### PASSAGE FOR REVIEW
Tuesday, March 23, 2010


The other side of the family: my grandfather

James's father, James Wilburn Melton, called J.W., was born in 1871, in the latter years of post-Civil War Reconstruction. At twenty-one, he married Rose Thornton, settled in Moultire, Georgia, and in 1893 their first son, Wilburn Pruitt Melton, was born. My father was born in 1904. Before James was a year old, J.W. moved his growing family (which would eventually number seven children) to Citra, Florida, to take advantage of an opportunity in the lumber business. Sometimes J.W.'s sawmill prospered, and sometimes it didn't—and as a result there was just enough hardship to insure that quality in my father that
made for success.

At some point in the early 1930s, J.W. and Rose chose to separate. They never divorced.

J.W. actually had a sentimental side. He was a smoker, but could only afford the cheaper kind of cigarettes you roll yourself. When young James got a job as a delivery boy, he spent his first earnings to buy his father two packs of ready-made cigarettes. When J.W. died of lung cancer in 1942, those two precious packs were found crumbling from age in his dresser drawer. He’d never smoked them because that would have destroyed the loving gift from his son.

### EXERCISE DESCRIPTION
In the family history post, where did J.W. move his family before James was a year old? The records that follow have no connection to the family history post.

(Saved entries)
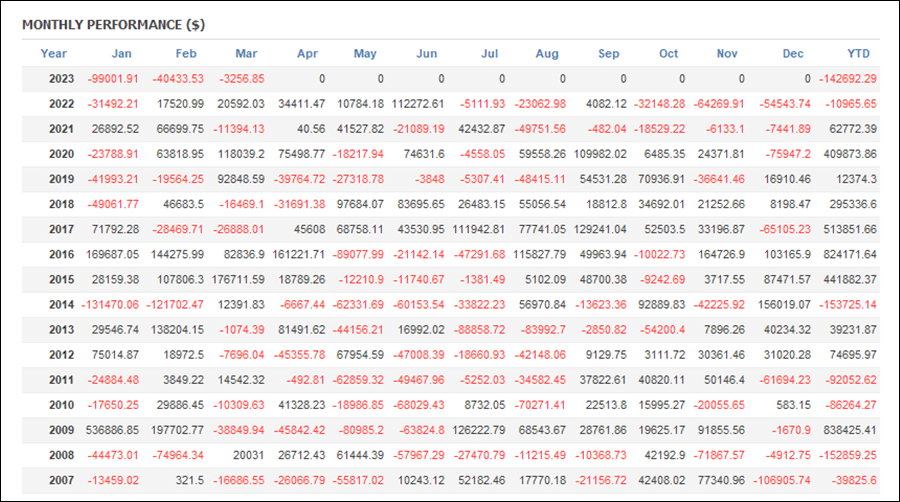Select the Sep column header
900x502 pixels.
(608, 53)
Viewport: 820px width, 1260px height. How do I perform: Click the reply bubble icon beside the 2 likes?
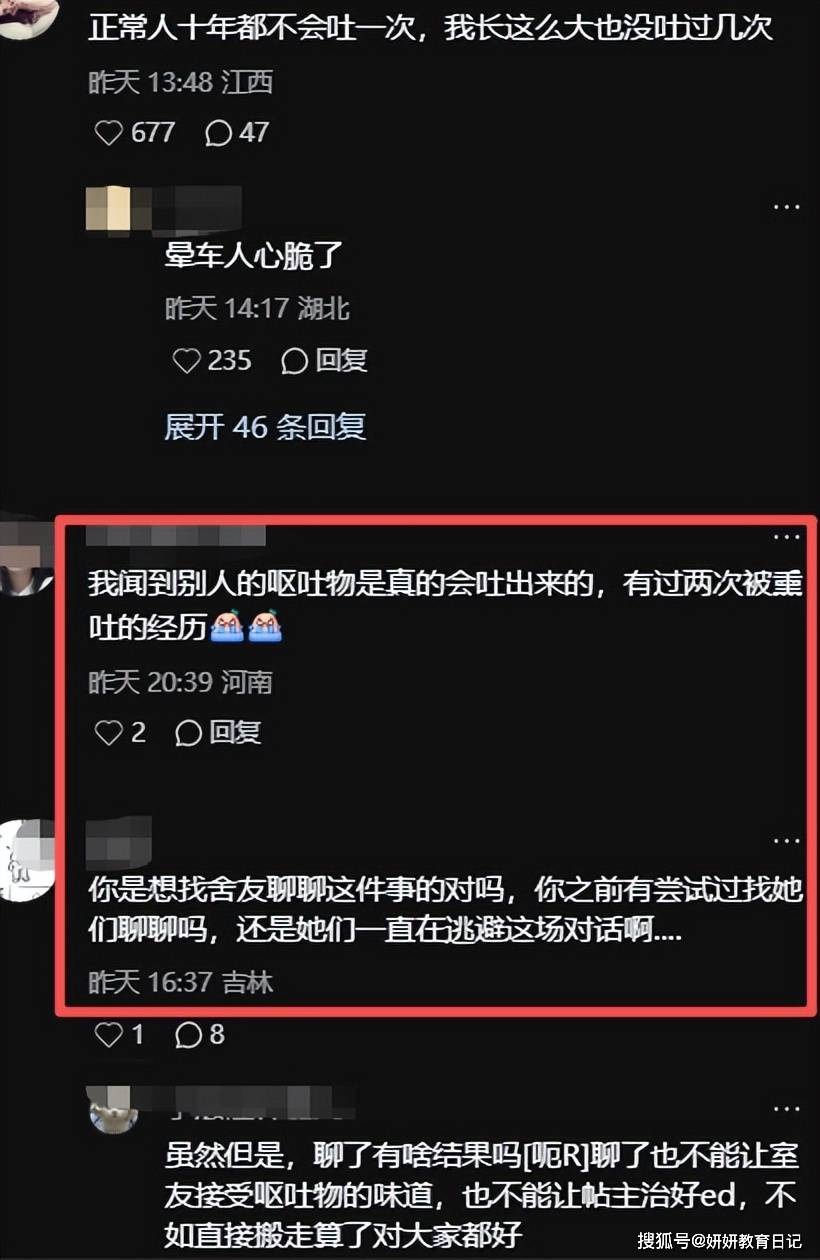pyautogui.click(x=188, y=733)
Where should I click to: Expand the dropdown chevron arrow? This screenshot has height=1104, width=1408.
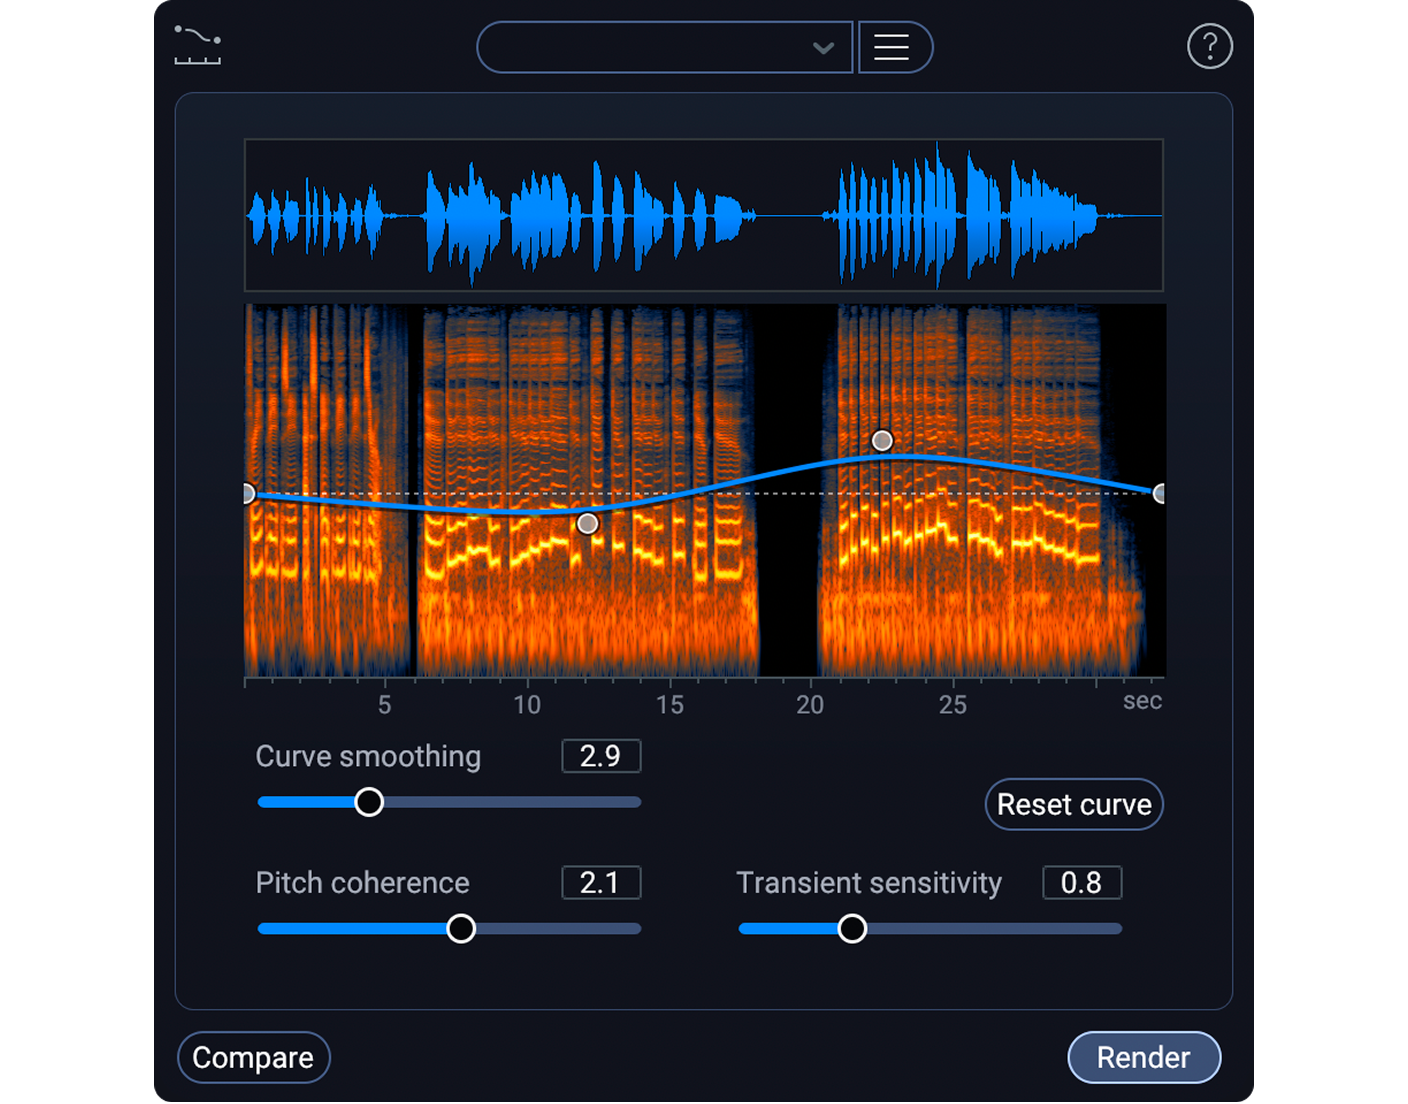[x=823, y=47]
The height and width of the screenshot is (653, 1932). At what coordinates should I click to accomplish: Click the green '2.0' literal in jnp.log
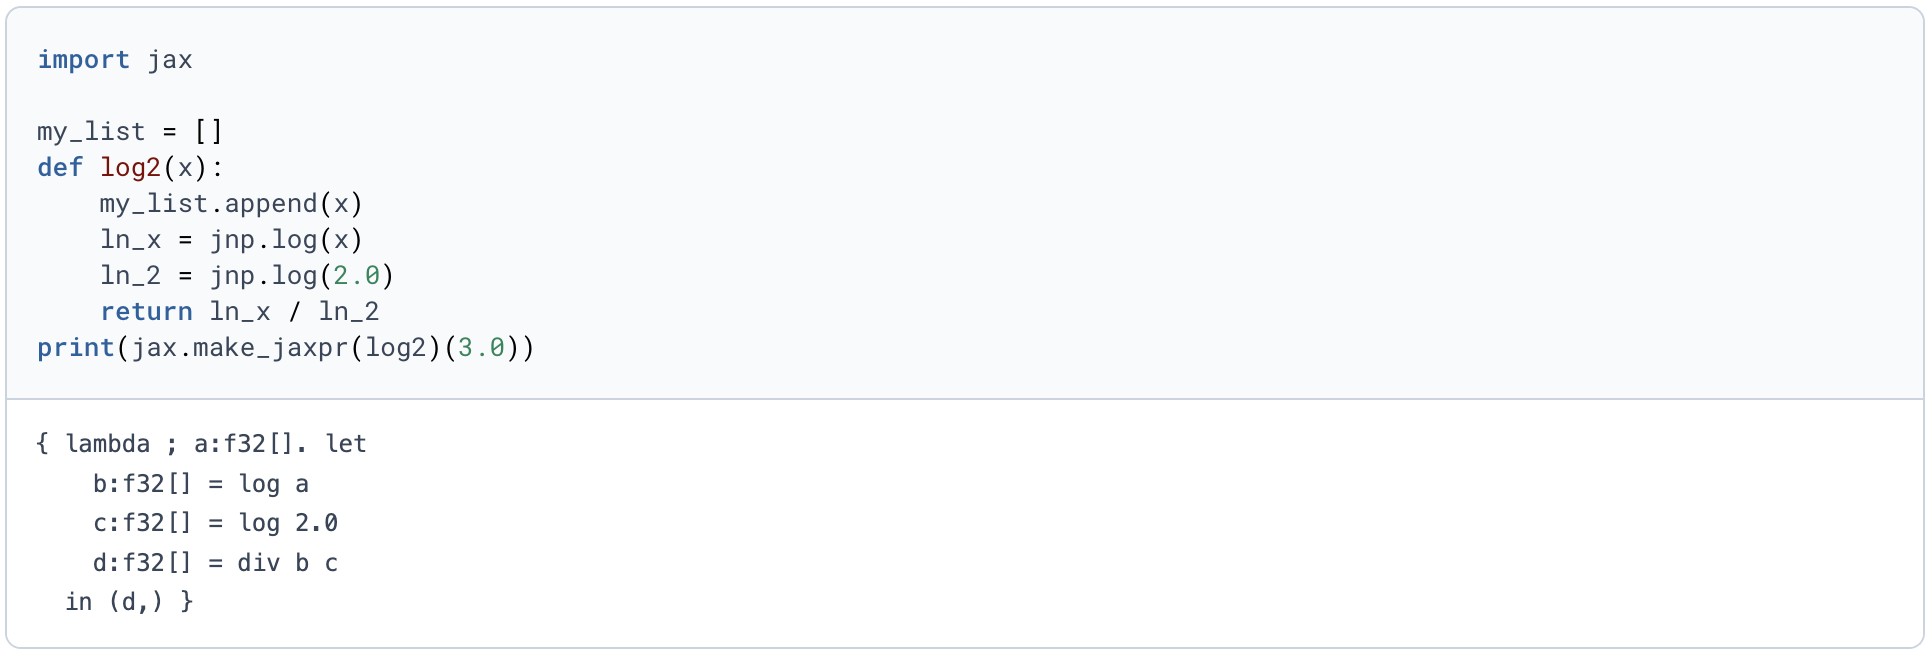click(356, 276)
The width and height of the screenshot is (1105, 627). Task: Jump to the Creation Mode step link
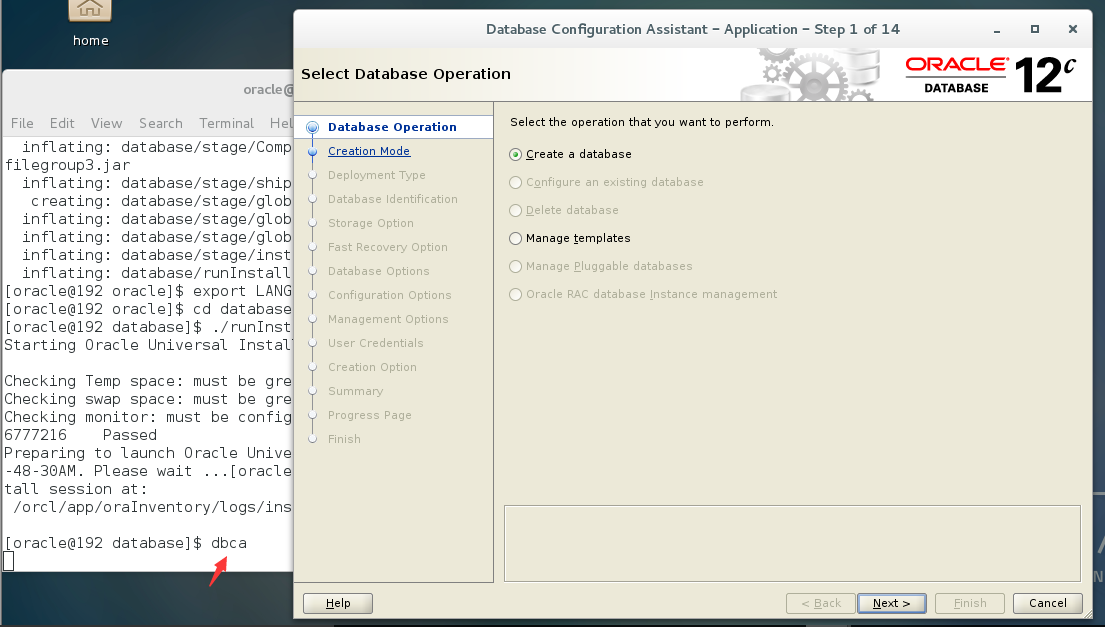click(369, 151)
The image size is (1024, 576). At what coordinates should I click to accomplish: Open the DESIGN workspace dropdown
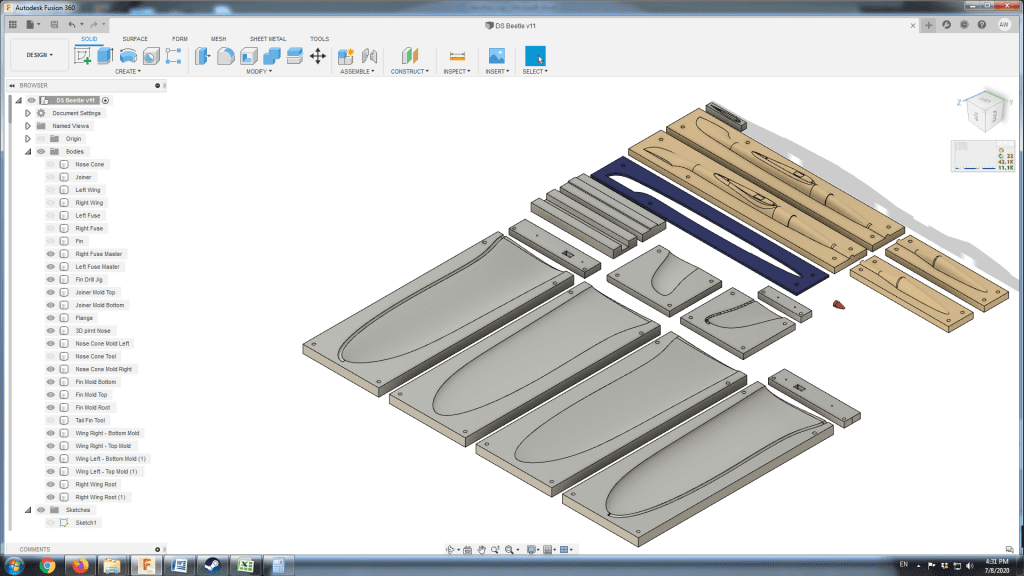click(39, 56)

### RESULT BELOW
He moved them to Citra, Florida, to take advantage of an opportunity in the lumber business.